Taking place between 22 February - 18 April 2019 and curated by Standard Bank Gallery curator and manager, Dr Same Mdluli, A Black Aesthetic: A View of South African Artists (1970 -1990) draws largely from the University of Fort Hare art collection.
Presented for the first time outside of the Eastern Cape since 1992, the collection features one of the country’s largest holdings of Black South African artists working between the period of 1970 and 1990, leading to the first democratic elections in 1994 and thereafter.
Declared a National Cultural Treasure in 1998, this repository houses some of South Africa’s most revered artists such as Gerard Sekoto, George Pemba, Dumile Feni and Gladys Mgudlandlu. The exhibition includes a wide range of disciplines such as etchings, woodcuts, linocuts, serigraphs, drawings, paintings and sculptures.

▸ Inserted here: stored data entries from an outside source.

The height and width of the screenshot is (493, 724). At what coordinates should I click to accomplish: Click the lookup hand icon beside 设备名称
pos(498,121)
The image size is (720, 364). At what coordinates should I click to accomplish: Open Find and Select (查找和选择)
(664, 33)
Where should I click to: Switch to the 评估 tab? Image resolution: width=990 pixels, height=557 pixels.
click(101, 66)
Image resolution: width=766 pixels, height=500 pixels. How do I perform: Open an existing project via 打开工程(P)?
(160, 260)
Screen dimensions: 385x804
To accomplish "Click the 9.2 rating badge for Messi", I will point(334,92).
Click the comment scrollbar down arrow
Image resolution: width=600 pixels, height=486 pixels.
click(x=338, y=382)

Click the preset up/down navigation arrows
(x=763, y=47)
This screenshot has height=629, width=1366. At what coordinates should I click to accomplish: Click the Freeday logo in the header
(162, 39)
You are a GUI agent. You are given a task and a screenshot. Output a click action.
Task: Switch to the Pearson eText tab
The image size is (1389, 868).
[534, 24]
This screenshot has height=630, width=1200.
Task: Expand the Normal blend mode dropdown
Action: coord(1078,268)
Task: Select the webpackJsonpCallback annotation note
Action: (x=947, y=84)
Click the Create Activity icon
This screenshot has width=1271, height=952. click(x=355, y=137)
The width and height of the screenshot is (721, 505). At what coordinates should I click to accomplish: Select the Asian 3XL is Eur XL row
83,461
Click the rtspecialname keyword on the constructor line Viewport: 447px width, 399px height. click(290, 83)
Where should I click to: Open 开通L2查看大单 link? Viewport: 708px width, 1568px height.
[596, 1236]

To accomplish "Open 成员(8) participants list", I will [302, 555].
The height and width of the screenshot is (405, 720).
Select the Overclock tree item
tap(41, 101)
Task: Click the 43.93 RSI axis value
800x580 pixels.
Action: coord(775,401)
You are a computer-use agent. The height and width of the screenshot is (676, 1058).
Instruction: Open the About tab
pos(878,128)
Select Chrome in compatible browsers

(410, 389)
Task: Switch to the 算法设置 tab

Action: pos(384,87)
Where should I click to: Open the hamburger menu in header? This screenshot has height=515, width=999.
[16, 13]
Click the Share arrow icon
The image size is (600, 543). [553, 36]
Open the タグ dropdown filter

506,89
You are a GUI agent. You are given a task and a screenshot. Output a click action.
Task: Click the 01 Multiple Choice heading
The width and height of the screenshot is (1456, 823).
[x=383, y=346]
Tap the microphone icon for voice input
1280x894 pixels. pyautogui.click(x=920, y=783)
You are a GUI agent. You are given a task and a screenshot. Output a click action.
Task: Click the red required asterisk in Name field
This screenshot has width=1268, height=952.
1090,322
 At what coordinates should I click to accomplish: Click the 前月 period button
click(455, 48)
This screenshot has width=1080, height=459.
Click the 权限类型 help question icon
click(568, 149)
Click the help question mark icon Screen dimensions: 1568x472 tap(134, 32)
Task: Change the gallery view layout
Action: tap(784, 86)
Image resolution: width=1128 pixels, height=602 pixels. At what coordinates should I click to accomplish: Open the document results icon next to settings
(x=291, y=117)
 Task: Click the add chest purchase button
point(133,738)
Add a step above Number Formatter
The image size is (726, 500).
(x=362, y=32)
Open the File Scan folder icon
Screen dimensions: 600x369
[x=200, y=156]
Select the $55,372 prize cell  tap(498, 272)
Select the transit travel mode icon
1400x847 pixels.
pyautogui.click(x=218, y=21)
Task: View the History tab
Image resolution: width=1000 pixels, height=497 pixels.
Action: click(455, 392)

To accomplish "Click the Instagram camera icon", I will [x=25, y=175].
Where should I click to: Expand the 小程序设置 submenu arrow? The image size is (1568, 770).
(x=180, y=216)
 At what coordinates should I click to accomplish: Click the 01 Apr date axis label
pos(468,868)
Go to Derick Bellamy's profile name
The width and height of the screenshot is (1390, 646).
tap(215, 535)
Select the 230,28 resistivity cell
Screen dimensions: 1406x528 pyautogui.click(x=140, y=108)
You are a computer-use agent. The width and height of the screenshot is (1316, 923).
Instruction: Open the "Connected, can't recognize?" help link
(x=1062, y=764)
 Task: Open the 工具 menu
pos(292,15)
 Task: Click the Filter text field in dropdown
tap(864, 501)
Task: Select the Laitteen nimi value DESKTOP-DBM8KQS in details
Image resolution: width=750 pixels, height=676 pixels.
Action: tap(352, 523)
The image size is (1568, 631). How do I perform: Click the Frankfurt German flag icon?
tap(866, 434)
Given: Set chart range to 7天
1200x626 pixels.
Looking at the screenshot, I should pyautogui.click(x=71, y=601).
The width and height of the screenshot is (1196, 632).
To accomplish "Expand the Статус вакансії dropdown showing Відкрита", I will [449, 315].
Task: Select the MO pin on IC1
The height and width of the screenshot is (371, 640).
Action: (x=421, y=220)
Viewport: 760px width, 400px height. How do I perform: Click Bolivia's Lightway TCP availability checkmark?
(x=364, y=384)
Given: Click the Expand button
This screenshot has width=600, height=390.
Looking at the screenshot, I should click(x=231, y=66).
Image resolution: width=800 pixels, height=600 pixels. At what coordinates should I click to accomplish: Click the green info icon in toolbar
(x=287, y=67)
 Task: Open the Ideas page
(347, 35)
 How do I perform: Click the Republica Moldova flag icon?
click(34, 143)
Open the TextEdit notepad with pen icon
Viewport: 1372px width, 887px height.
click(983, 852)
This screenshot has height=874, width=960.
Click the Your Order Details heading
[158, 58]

From resistance arts to abstraction and scenes of everyday life, with artworks depicting both hardships and optimism, A Black Aesthetic shows work from three decades of the collection; part of an era in the country characterised by challenging conditions that existed under colonial and apartheid South Africa - with the after effects still felt today.
The Standard Bank Gallery – located on the corner of Simmonds and Frederick Streets in central Johannesburg – offers free, safe undercover parking on the corner of Harrison and Frederick Streets. Gallery hours: Mondays to Fridays from 08:00 to 16:20 and Saturdays from 09:00 to 13:00. Entrance to the exhibition is free.